Go Functions Basics — Professional / Internals Level¶
1. Overview¶
This document covers what a Go function actually is at the binary level: how the source declaration becomes an AST node, how it lowers through the SSA pipeline, how the register-based ABI lays out arguments and results, what a stack frame looks like, how the runtime grows stacks during a call, how the GC walks frames, and how defer is compiled in its three different shapes (heap / stack / open-coded). The goal is a mental model precise enough to read assembly output, profile call-heavy code, and reason about why a single function call costs 1 ns in one configuration and 60 ns in another.
2. The Go Compiler Pipeline for Functions¶
Source: func add(a, b int) int { return a + b }
↓ Parsing (cmd/compile/internal/syntax)
AST: FuncDecl{Name, Type, Body}
↓ Type checking (cmd/compile/internal/types2)
Typed AST + irgen
↓ SSA construction (cmd/compile/internal/ssagen)
SSA IR (function-shaped: entry block, exit block, arg/result moves)
↓ Optimization passes (cmd/compile/internal/ssa)
- early dead-code
- cse (common subexpression elimination)
- opt (peephole)
- prove (range/nil prove pass)
- fuse (block fusion)
- inline (after lowering)
- regalloc (register allocation)
- spill / reload
↓ Code generation (cmd/compile/internal/<arch>)
amd64 / arm64 / arm / 386 / wasm machine code
↓ Linker (cmd/link)
Final binary with symbol table and DWARF
3. AST Representation¶
Source:
AST shape (simplified):
File
└── FuncDecl
├── Name: Ident "add"
├── Type: FuncType
│ ├── Params: FieldList
│ │ └── Field [Name "a", Name "b"] Type *Ident "int"
│ └── Results: FieldList
│ └── Field Type *Ident "int"
└── Body: BlockStmt
└── ReturnStmt
└── BinaryExpr "+"
├── X: Ident "a"
└── Y: Ident "b"
Inspect with the public AST tooling:
package main
import (
"go/parser"
"go/printer"
"go/token"
"os"
)
func main() {
fset := token.NewFileSet()
src := `package main; func add(a, b int) int { return a + b }`
f, _ := parser.ParseFile(fset, "x.go", src, 0)
printer.Fprint(os.Stdout, fset, f)
}
4. SSA Representation¶
Inspect SSA visually:
Conceptual SSA (after early lowering):
b1: (entry)
v1 = InitMem
v2 = SP
v3 = SB
v4 = Arg <int> {a}
v5 = Arg <int> {b}
v6 = Add64 <int> v4 v5
Ret v6 v1
After register allocation on amd64, this becomes (rough):
Two registers in (AX, BX), one register out (AX). No stack frame at all for this leaf function.

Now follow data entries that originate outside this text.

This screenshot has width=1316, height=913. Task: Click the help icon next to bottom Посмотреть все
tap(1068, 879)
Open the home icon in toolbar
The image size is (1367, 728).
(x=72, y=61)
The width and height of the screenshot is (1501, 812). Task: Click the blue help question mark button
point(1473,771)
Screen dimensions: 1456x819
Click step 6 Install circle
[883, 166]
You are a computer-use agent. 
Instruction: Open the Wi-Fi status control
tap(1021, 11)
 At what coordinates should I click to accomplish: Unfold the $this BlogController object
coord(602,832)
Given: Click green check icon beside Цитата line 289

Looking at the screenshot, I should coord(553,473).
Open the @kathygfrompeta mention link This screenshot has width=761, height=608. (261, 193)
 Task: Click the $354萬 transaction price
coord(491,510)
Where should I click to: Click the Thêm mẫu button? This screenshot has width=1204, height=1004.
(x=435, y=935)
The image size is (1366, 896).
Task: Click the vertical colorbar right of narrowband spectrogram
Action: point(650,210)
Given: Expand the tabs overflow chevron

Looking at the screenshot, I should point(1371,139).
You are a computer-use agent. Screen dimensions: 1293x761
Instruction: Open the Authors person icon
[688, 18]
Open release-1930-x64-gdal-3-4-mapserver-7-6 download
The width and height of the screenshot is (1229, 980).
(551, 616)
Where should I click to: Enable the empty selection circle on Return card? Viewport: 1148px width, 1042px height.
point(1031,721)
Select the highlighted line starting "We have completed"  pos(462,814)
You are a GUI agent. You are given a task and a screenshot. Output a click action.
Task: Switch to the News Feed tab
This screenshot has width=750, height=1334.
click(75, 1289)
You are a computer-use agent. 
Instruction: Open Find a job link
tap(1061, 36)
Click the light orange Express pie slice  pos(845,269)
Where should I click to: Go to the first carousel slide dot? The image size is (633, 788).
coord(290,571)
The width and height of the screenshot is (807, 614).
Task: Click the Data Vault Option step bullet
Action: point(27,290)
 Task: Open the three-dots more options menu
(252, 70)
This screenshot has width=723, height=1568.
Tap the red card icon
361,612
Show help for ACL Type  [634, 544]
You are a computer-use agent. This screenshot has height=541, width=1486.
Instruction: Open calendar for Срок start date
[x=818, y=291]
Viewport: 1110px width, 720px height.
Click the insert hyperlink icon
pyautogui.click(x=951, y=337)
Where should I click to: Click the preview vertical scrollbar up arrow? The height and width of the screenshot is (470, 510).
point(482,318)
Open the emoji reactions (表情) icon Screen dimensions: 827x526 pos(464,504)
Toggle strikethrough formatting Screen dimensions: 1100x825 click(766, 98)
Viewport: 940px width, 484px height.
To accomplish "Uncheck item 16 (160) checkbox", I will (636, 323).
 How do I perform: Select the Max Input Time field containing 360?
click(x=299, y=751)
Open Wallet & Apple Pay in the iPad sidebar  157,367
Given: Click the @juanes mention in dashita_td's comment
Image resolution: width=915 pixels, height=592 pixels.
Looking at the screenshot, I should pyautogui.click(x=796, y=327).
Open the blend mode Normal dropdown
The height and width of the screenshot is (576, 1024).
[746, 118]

5. Calling Convention (ABIInternal)¶
Since Go 1.17, the standard internal ABI passes scalar arguments and results in registers. The amd64 ABIInternal register list (excerpt):
| Purpose | Registers (amd64) |
|---|---|
| Integer/pointer args | RAX, RBX, RCX, RDI, RSI, R8, R9, R10, R11 (9 total) |
| Floating-point args | X0-X14 (15 total) |
| Integer/pointer results | Same as args (RAX first) |
| Stack pointer | RSP |
| Goroutine pointer | R14 |
Arguments beyond the register count spill to the stack. A struct argument is decomposed field-by-field into registers if it fits.
Boundary functions (assembly stubs, CGO trampolines, //go:nosplit runtime helpers) sometimes use the older stack-based ABI0. The linker generates ABI wrappers automatically when the two are mixed.
Inspect:
6. Stack Frame Layout¶
A typical Go function frame on amd64 (caller's stack growing downward):
high addr
┌──────────────────────────┐
│ caller's locals & saved │
├──────────────────────────┤ ← caller SP before call
│ return address (RIP) │
├──────────────────────────┤
│ saved BP (frame pointer) │ ← present in -gcflags="-N -l" or with frame pointers enabled
├──────────────────────────┤
│ callee locals │
│ (ordered by liveness) │
├──────────────────────────┤
│ arg/result spill area │ ← for register args that may need to be spilled
├──────────────────────────┤ ← callee SP
│ ... │
low addr (stack grows down)
The frame size is fixed per function (no alloca). It includes: - Spill slots for register arguments and results. - Locals that survive across calls (callee-saved-equivalent). - Padding for stack alignment (16-byte aligned on entry).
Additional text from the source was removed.